Pablo Rivera Conde

Waterfall Was Right About One Thing

Lately I’ve been thinking about how AI fits into the whole product development workflow, how it can be a valuable step while engineers remain accountable for every line of code, without turning humans into a bottleneck. And I found an interesting experiment to run.

I was assigned to break a new project into actionable tickets. In the previous project, I had extracted tickets the way we usually do — small, easily reviewable pieces. At the same time, the team was leveraging AI in development. The result was a code-review bottleneck and a feature that felt mostly done but was scattered across multiple PRs. For this new project, I decided to take a different approach: make tickets a bit bigger; not separated by atomicity but by semantic area. I started iterating with Claude on the tickets and their descriptions, and within minutes I realized I was, in fact, elaborating full plans for each ticket.

During this phase I found myself finding edge cases, fixing potential bugs before they could occur, applying changes to the overall architecture when those changes are as cheap as possible (there is no code at all!). So I decided to go on.

All of a sudden, I saw it. This was doing Waterfall planning. I was already creating extensive development plans for a team to develop; but in this case the assignee would be Claude.

Waterfall

I extracted several tickets from the original spec. I let Claude give me an initial draft. Meanwhile, I reviewed the code and drafted my own high-level plan to compare against Claude’s. Once the plans were written in markdown, I started reviewing them file by file. Each decision was weighed against how I would approach it, and evaluated for its implications on overall architecture, maintainability, and future extensibility. I asked for alternative approaches, made updates to the plan, rinse and repeat.

Once I finished a file, I started the next one. In some cases I ran into a use case that made me rethink a decision; I would go back to the previous tickets and re-review everything. I gave almost no room for the AI to hallucinate. Vital implementation details were extensively specified, from edge cases to function signatures, to ensure development followed my expectations. Once it was done, I uploaded everything to the ticket management system. It was about 1200 lines of Markdown (where paragraphs are a single line).

I’m not gonna lie, the process felt dense and tiring. I needed a couple of workdays to be sure about everything.

As a bonus win, all reasoning and decisions are now persisted in the company ticket management system. If in the future we need to revisit the rationale behind any decision, it’s all there. Documentation is complete and created organically.

Development

At this point, I took care of the whole project myself. I was interested in how the AI would tackle the development, and to what extent this approach is shareable across the team — especially with individuals who might not be as familiar with the codebase as I am.

I started working on the tickets one by one and gave Claude a single instruction: Go check ticket #123. There you will find the plan to follow. Go ahead. Afterwards, I checked the resulting code, code-reviewed it myself, and tested the full feature (this is where I speeded up test phase with throwaway scripts to be sure everything was correct).

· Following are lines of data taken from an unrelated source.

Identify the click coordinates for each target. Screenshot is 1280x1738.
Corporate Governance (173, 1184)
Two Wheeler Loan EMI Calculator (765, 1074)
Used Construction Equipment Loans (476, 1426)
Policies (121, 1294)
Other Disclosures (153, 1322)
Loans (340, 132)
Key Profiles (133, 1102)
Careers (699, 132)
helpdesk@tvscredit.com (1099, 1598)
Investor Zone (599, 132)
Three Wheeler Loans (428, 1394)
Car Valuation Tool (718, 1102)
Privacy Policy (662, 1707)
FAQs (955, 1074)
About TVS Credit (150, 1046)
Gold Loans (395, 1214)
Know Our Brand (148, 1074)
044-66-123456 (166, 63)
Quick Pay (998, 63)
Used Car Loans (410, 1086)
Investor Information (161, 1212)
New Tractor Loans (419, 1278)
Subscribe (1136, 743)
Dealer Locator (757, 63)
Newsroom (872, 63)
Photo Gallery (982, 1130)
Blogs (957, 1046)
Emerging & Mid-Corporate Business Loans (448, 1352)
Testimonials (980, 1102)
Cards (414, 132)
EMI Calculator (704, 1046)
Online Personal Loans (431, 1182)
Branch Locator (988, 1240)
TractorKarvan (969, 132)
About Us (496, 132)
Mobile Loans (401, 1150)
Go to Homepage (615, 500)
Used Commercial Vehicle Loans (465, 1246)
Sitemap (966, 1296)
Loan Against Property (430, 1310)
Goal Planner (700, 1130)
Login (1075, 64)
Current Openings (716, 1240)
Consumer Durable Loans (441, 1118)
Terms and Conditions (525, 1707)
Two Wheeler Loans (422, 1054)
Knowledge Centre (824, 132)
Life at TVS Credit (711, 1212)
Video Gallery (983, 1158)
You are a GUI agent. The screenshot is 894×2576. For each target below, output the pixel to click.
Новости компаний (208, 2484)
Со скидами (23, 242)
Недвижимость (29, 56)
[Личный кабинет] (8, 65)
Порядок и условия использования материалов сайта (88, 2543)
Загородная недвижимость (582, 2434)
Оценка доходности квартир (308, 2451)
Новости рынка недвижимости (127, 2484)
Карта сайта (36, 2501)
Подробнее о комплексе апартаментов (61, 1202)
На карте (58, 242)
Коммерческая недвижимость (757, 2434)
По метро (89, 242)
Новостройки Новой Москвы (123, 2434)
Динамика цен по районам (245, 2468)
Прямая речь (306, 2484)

In this process I made adjustments myself and continued with the next ticket.

Total time: 4h.

QA

Once all features were done and I integrated the code with a colleague’s frontend, QA began. Every ticket contained a verification checklist. I retrieved all of them, elaborated a more extensive testing list with Claude’s help and my own considerations, and started the QA phase.

The checklist had about 500 checks to validate. The amount of bugs was surprisingly low. I took note of the kind of inconsistencies that appeared. Most of them could be added as project rules to avoid repeating the same issues in the future.

QA phase took about 4 days more, counting some spec changes made by stakeholders.

Afterthoughts

This is not a process for all projects. In this case, I know the codebase well, so I could easily spot problems in the approaches Claude suggested. Working on all the features as a whole has the benefit that both Claude and I worked with the full context of the requirements.

Sometimes, in iterative workflows, one feature leads you to a solution that later turns out to be subpar, and by then it’s often too late to refactor to a stronger one. In this case, the planning occurs all at once, avoiding situations like these.

Conclusion

I ended up very happy with this approach. We took advantage of speed gains without adding AI slop, and kept ourselves accountable for every line. I want to test it on future projects to see where it breaks.

As for integrating this into a team workflow, it depends on the people. If developers want to do the planning themselves (which is rewarding work, and I respect that), handing them a pre-built plan would feel demeaning. For engineers less familiar with the codebase, it could be a great onboarding mechanism, especially if the plan explains the architecture decisions, not just what to build. So it won’t be a universal fit, but for the right context it removes a real barrier to entry.

This process let us move fast, with control, and deliver an output that was working and already documented. This is what all software development management workflows promise, but usually the time constraint undermines the result. Now, we can have all of it in less time than before.